LOS ANGELES -- Octavia E. Butler's first creation in the world of science fiction was herself.
Before anybody told her that black girls do not grow up to write about futuristic worlds, Ms. Butler, the daughter of a shoeshine man and a maid, was already fashioning a place for herself in a white-dominated universe.
By remaining dedicated to her craft, sweeping floors, and working as a telemarketer to pay the bills; by suffering the indignities that come with being first, and by eventually winning the coveted MacArthur ''genius" award, Ms. Butler carved a place for herself -- and helped write a new world into existence.
Ms. Butler, whose 12 stunning novels of science fiction inspired new readers and writers to explore the genre, died Saturday. Friends said Ms. Butler apparently suffered a stroke outside her home in Seattle. She was 58.
Over the years Ms. Butler, author of the seminal work ''Kindred," had earned the distinction of being the ''first lady" of a small, tight-knit circle of black writers of speculative fiction -- science fiction, horror, and fantasy.
''She was an utter inspiration," said writer Steven Barnes, a longtime friend and sci-fi writer who was the first African-American to write one of the ''Star Wars" novelizations. ''I don't know what would have happened to me had I not had her as an example."
Mystery writer Walter Mosley said Ms. Butler expanded the genre ''by writing a kind of fiction that African-American women around the country could read and understand both technically and emotionally. . . . She wasn't writing romance or feel-good novels, she was writing very difficult, brilliant work."
''For an African-American woman to somehow define herself as a science-fiction writer and to realize that dream is an extraordinary thing," he said Monday.
''Kindred" is the story of a 20th-century black woman who time-travels back to the antebellum South to save her great-great grandfather, a white plantation owner. Though published under the general banner of fiction, it exemplifies Ms. Butler's use of speculative ideas to explore issues such as the relationship between the empowered and the powerless.
In the worlds that Ms. Butler created, people of color were present and significant, in ways they had not been before. That inclusion not only attracted readers, it allowed Ms. Butler to use the genre as a powerful means of speaking to a range of issues including race, gender, and the environment while also mastering the tenets of science-fiction writing.

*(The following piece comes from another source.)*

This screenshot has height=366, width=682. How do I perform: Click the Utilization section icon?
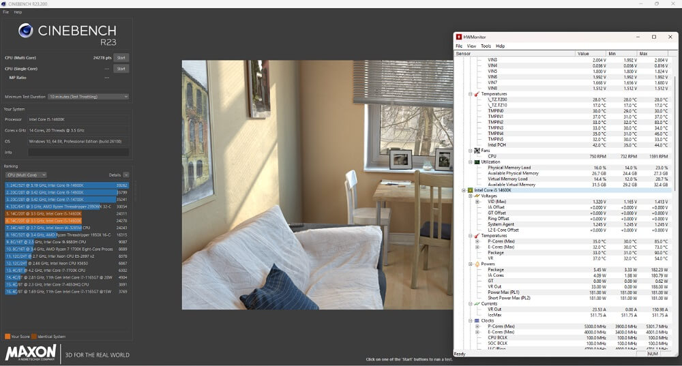[x=476, y=162]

Dan Simon, founder of the publishing house Seven Stories, said Ms. Butler's readers -- a body as diverse as the worlds she created -- felt a relationship with her work that was deeply personal.

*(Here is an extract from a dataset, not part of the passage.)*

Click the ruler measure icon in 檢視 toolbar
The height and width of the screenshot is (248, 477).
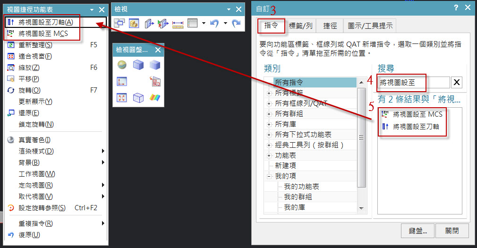tap(178, 23)
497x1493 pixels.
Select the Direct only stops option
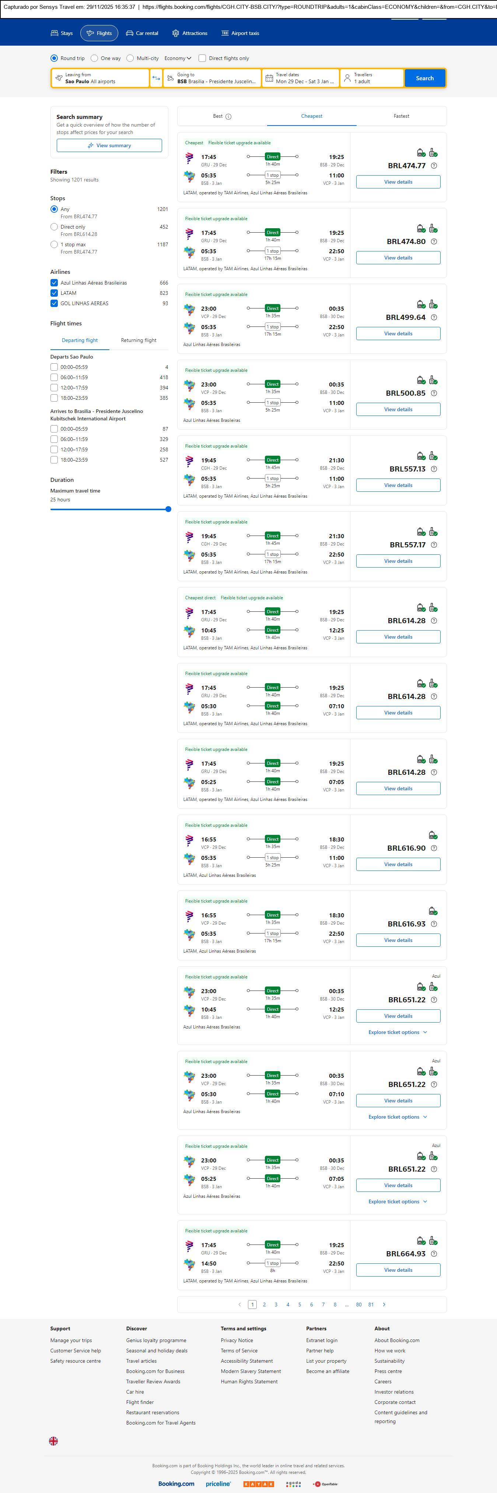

''There was an intensity to the way people read her that is very unusual," Simon said. ''You always feel when reading her that you're looking in a mirror that gives you an even truer reflection than any mirror ever could."

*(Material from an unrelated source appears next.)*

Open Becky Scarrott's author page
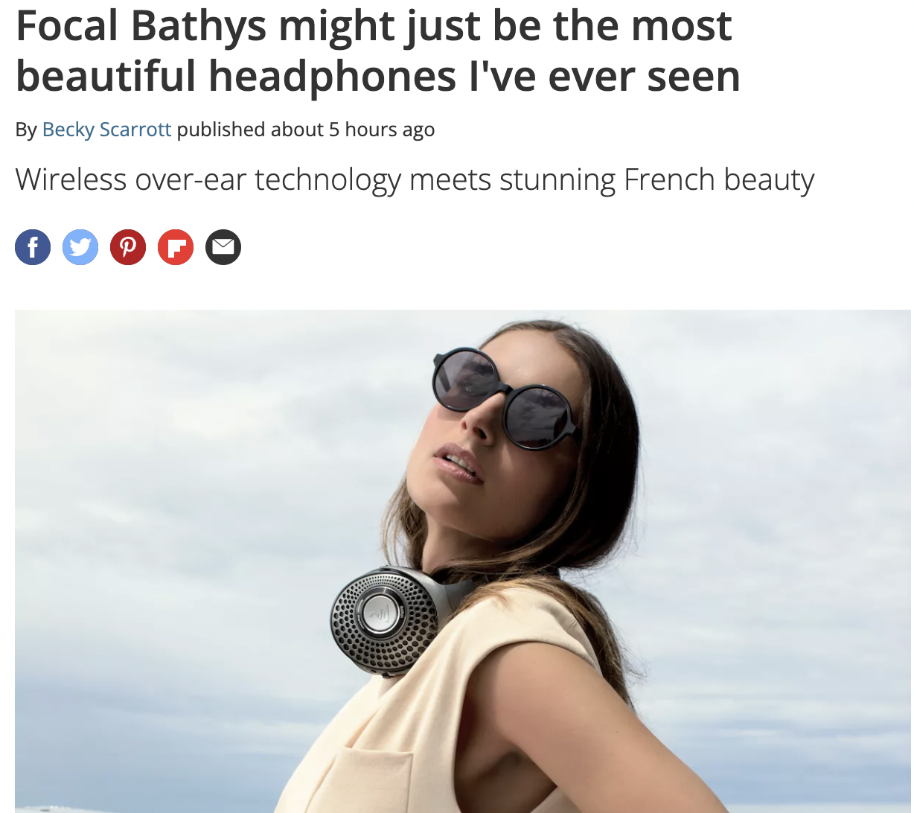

She was born in Pasadena, Calif., and known to family and friends as ''Junie." She spent part of her childhood on her grandmother's chicken farm near Victorville, where there was no electricity or running water, but to Ms. Butler it was idyllic.
As a 10-year-old she was already putting stories down on paper. By the time an aunt told her ''Honey, Negroes can't be writers," it was too late. At 13, Ms. Butler was already tapping out new worlds on a Remington portable typewriter.
Early on she developed a rigorous writing schedule, working from 2 to 5 a.m. daily. She sold two stories, but that success did not last. After a lull she pieced together from previous writings a novel called ''Patternmaster," the tale of a future in which humanity is divided into a telepathic ruling class of ''Patternists" and ''Clayarks," four-legged creatures contaminated by a disease brought back from outer space.
By 1995 Ms. Butler had written 10 novels, including ''Parable of the Sower," and won the nation's two top prizes for writers of science fiction.
Last November, Seven Stories published Ms. Butler's 12th novel, ''Fledgling." The novel ended a long stretch of writers block caused at least in part by illness and the effect of medication. She suffered from congestive heart disease, Simon said.
''In black speculative fiction, we are a tiny family and Octavia Butler was our matriarch," said writer Tananarive Due. ''So we just lost our mother, our grandmother."